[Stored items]
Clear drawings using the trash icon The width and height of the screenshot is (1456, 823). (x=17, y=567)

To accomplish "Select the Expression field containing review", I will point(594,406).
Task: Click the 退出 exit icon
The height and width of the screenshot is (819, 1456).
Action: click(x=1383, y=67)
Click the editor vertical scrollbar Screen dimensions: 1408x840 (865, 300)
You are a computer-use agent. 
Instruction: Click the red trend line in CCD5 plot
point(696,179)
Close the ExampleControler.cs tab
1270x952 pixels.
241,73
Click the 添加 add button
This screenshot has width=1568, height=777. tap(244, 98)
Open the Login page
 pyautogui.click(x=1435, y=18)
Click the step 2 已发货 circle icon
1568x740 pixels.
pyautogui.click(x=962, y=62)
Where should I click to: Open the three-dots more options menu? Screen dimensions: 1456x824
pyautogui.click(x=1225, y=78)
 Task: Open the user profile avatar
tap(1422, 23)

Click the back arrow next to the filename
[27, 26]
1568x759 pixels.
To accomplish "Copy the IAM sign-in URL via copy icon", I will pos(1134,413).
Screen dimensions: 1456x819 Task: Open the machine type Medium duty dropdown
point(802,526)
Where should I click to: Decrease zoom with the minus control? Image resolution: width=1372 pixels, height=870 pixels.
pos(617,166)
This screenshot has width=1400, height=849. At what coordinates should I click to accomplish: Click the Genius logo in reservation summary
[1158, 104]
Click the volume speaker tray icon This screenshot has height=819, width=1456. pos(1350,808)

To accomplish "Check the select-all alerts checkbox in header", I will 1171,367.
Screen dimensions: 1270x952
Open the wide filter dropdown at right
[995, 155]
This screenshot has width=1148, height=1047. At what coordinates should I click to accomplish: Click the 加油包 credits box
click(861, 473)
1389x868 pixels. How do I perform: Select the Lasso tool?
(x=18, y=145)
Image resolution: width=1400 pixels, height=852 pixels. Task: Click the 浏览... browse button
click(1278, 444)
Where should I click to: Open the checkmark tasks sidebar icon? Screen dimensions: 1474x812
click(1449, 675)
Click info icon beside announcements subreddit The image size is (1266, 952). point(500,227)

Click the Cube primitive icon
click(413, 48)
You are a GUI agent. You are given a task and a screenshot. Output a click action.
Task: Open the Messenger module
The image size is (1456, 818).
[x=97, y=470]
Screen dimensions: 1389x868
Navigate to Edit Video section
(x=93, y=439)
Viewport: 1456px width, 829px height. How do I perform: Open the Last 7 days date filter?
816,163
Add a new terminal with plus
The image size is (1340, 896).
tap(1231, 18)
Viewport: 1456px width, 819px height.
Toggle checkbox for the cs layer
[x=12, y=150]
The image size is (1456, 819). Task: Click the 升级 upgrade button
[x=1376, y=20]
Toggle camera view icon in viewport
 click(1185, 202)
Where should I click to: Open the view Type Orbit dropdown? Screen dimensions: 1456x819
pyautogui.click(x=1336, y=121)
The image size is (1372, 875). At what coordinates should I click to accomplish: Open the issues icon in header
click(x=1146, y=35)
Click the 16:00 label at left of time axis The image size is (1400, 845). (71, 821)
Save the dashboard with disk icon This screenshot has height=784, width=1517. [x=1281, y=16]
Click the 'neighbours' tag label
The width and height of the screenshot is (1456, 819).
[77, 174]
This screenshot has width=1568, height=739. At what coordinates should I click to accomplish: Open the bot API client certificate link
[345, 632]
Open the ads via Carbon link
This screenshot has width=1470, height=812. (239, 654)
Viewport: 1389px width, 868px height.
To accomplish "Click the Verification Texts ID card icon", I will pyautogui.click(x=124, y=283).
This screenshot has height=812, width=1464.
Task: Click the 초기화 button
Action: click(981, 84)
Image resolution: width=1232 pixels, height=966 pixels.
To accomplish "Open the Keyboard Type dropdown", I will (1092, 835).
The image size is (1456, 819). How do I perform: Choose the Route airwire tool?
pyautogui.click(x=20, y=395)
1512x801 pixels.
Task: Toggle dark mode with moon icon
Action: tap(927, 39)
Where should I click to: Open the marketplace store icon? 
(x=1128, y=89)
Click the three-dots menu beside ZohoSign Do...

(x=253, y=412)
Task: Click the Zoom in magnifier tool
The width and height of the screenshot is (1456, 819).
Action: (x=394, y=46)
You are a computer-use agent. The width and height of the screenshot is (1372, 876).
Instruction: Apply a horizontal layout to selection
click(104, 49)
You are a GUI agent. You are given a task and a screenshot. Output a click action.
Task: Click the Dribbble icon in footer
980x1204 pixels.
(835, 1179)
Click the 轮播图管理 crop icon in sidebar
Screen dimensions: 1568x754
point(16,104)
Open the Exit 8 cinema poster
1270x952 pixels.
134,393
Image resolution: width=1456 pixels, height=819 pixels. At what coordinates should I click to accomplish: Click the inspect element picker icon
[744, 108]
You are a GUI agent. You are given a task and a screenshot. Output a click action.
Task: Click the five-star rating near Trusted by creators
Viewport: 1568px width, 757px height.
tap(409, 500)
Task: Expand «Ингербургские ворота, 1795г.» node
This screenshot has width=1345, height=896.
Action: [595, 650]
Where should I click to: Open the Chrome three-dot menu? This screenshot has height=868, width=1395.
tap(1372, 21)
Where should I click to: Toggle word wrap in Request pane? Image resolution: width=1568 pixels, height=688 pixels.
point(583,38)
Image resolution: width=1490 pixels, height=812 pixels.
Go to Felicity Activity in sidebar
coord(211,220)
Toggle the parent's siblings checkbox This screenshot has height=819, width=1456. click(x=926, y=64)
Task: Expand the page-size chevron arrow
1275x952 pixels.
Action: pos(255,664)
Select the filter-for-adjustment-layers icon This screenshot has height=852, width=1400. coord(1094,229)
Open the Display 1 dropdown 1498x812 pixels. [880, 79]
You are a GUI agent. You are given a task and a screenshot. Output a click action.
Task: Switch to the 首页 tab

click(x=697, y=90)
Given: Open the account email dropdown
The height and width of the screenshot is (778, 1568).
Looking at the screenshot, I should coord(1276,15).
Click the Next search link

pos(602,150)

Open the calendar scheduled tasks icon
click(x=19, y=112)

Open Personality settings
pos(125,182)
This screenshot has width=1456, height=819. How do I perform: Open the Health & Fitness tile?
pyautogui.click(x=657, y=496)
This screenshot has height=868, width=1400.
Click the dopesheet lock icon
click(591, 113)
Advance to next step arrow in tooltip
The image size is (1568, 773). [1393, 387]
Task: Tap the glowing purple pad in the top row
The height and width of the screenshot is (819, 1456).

» **Task to carry out**
Which lines above include the word "computer"? Pick them out and copy them.

» **Answer box**
You are a computer-use agent. 
You are a computer-use agent. The width and height of the screenshot is (1372, 876).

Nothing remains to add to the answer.